So, what's a sick girl to do but cruise the wedding message boards? Oh my. I have seen some horrible spelling (the word is ALTAR, kids, unless you're talking about your dress), some terrifying mercenary brides (if I see one more post about 'cheap guests' not forking over big gifts, well....), and mostly I've just been kind of bored with the whole thing. I think I really am Over the boards. It's bad when you can skim through the subject lines and guess exactly what those 10 responses say - and be correct every time. Sigh. Of course, I'm also unable to muster a lot of enthusiasm for, you know, anything right now as I wait for my lungs to decide to work again. So maybe I'm just cranky.

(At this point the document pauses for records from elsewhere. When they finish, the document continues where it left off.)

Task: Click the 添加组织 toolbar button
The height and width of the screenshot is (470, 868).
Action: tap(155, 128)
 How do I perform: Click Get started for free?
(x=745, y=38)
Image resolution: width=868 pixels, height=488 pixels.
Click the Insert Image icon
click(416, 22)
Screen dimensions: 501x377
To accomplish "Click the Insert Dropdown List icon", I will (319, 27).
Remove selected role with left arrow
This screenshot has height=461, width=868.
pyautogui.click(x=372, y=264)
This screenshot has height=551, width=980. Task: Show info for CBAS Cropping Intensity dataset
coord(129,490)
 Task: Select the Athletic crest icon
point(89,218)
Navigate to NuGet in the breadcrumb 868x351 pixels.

I've also been surfing around looking at headpieces. Gack. I have no idea what I'm going to put on my head. I know I don't want a veil, but beyond that...?

I should probably figure out what's going on with my hair. Currently, my hair is just below my shoulders (it was much longer until a few weeks ago, due to apathy) and is a nice warm reddish brown color (and not it's natural hamster color). I'm thinking that it will stay this way until May. As I mentioned a few months back (what, you haven't been taking notes?) I have straight hair. Really really straight hair. A zero on the Kinsey Scale. I figure I should go with straight hair for the wedding, since it's not about to take a curl without the use of small-scale tactical explosives.

For wedding 1.0, my hair was just above my shoulders, and I wore the top pulled back with a comb my florist made and a veil. That was very simple, and I still looked like myself. Since I never wear my hair up (due to incompetence) I don't think I should start with the wedding.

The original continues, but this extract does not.